» EXCERPTED PASSAGE
In 1926–27, the head tax was almost doubled and a three-year conscription system instituted to provide more labour for colony construction projects. The government also continued to seize lands for these projects, plantations, and French settlers.
During World War II, Madagascar was the site of a 1942 campaign between Allied and Vichy French forces. The fighting was concentrated in the north and central regions; the Vichy governor-general had retreated steadily southward, and surrendered rather than enter Anosy. These incidents and the British occupation further tarnished the prestige of the French colonial government. Nationalist and pro-independence sentiments strengthened following the return of men forced into conscription, the continuation of forced labour, and the absence of reforms promised by Charles de Gaulle. When the French government refused to support a democratic process toward Madagascar independence, militant independence leaders gained ground and initiated the Malagasy Uprising.

» DATASET CONTENT

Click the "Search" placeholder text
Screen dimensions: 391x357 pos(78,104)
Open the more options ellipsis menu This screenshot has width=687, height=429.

» REQUIRED ACTION A
In the passage on colonial Madagascar, in what year was the campaign between Allied and Vichy French forces fought?
» REQUIRED ACTION B
Do these statements agree with the passage on colonial Madagascar? (i) The head tax was almost tripled in 1926–27. (ii) The 1942 fighting was concentrated in the north and central regions. (iii) The French government supported a democratic process toward Madagascar independence. Answer yes or no for each, quoting the words that settle it.
» REQUIRED ACTION C
Write what comes next in the passage on colonial Madagascar, picking up after its final sentence.
The listing has no connection to the passage on colonial Madagascar.

» WRITTEN ANSWER A
1942

» WRITTEN ANSWER B
(i) No: "the head tax was almost doubled"
(ii) Yes: "The fighting was concentrated in the north and central regions"
(iii) No: "the French government refused to support a democratic process toward Madagascar independence"

» WRITTEN ANSWER C
The uprising began in the east and was immediately followed by the south where it enjoyed particularly strong support and attracted as many as one million peasants to fight. The southern rebels were led by Betsileo former-teacher Michel Radaoroson. His leadership was usurped in August 1947 by Lehoaha, whose insurgents were better armed. The intensity and cruelty of the French response was unprecedented in French colonial history, and military records of the conflict were classified.

Madagascar Republic

Madagascar gained independence by referendum in 1958. Political power of the new government was consolidated amongst the Imerina middle-class, and was challenged in 1971 by a peasant uprising in Toliara Province. Sisal production in Anosy peaked in 1964 but rapidly declined thereafter. Periwinkle plantations began, as did exports of seaweed to Japan and live lobsters to Europe.
Student protests joined by a general strike and rioting led to a state of emergency, a military government frought with ethnic coups, and the 1975 establishment of the Democratic Republic of Madagascar. This second republic pursued socialist reforms with the aims of achieving rapid economic and cultural development. In the 1980s, the rapid growth of Tôlanaro created deforestation in Anosy, which became a high-priority area for international conservation efforts. The World Wildlife Fund began working in Andohahela National Park. Meanwhile, QIT-Fer et Titane established an office in Tôlanaro and began a joint venture to mine ilmenite.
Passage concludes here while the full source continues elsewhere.